-- Task prompt --
Copy out, unchanged, the part of the material that opens with the line containing "Where should I click to: Click the OpenGL" and runs to the end of the material.

========

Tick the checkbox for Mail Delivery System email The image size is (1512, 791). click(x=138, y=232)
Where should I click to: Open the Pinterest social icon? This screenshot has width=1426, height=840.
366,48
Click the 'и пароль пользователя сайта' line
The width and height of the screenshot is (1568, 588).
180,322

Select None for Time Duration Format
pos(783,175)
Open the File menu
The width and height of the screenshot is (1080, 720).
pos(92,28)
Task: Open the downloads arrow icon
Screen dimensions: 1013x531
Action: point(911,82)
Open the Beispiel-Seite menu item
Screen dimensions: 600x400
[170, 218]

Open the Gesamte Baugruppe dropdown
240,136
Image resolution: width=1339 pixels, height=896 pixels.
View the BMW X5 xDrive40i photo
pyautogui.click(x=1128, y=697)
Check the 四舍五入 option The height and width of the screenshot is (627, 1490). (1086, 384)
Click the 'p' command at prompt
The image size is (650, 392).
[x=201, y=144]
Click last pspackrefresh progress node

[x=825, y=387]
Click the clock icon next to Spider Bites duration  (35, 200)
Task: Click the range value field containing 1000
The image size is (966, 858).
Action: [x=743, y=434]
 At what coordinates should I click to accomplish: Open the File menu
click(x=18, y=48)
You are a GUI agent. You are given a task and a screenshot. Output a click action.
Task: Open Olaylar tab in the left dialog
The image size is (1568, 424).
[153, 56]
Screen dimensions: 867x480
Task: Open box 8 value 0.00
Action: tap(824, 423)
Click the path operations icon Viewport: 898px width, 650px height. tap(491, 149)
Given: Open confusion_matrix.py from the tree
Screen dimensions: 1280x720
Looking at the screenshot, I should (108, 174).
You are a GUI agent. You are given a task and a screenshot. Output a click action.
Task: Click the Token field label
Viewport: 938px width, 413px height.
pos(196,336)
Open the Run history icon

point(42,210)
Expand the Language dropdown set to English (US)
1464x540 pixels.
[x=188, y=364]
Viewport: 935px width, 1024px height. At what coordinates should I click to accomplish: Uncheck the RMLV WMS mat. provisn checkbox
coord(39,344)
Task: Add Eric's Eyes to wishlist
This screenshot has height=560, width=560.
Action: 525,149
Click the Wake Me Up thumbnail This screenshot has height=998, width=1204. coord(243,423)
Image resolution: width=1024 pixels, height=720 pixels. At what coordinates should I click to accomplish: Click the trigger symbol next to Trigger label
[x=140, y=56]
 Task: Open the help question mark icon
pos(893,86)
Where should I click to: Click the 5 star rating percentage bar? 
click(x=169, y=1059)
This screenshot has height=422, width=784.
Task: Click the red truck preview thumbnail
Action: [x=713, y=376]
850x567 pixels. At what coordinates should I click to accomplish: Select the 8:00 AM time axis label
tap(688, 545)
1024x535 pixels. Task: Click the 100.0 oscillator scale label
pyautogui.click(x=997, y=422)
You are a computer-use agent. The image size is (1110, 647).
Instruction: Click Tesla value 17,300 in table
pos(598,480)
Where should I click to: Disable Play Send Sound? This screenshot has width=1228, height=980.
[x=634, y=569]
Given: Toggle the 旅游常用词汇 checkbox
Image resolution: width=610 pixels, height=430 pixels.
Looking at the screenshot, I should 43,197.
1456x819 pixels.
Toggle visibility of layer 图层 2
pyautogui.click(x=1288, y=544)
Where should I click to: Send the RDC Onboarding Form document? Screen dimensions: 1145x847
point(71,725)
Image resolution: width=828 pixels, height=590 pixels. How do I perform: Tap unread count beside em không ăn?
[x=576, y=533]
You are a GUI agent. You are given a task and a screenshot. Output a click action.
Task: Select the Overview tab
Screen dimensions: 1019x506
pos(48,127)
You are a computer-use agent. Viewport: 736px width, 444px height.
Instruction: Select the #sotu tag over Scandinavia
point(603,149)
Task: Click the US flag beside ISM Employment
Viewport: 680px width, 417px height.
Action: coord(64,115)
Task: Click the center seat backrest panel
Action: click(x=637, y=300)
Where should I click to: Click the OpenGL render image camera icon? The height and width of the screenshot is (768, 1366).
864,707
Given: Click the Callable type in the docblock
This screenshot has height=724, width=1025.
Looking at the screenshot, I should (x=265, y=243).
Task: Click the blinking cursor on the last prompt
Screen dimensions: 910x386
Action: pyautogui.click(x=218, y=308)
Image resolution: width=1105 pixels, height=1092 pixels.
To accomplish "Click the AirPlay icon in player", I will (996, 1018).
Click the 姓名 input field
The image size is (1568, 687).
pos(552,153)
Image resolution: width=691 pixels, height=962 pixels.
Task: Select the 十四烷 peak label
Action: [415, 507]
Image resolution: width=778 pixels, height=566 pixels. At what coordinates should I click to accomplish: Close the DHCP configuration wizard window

========

-- Solution to this task --
Where should I click to: Click the OpenGL render image camera icon? The height and width of the screenshot is (768, 1366).
864,707
Given: Click the Callable type in the docblock
This screenshot has height=724, width=1025.
Looking at the screenshot, I should (x=265, y=243).
Task: Click the blinking cursor on the last prompt
Screen dimensions: 910x386
Action: pyautogui.click(x=218, y=308)
Image resolution: width=1105 pixels, height=1092 pixels.
To accomplish "Click the AirPlay icon in player", I will (996, 1018).
Click the 姓名 input field
The image size is (1568, 687).
pos(552,153)
Image resolution: width=691 pixels, height=962 pixels.
Task: Select the 十四烷 peak label
Action: [415, 507]
Image resolution: width=778 pixels, height=566 pixels. At what coordinates should I click to accomplish: Close the DHCP configuration wizard window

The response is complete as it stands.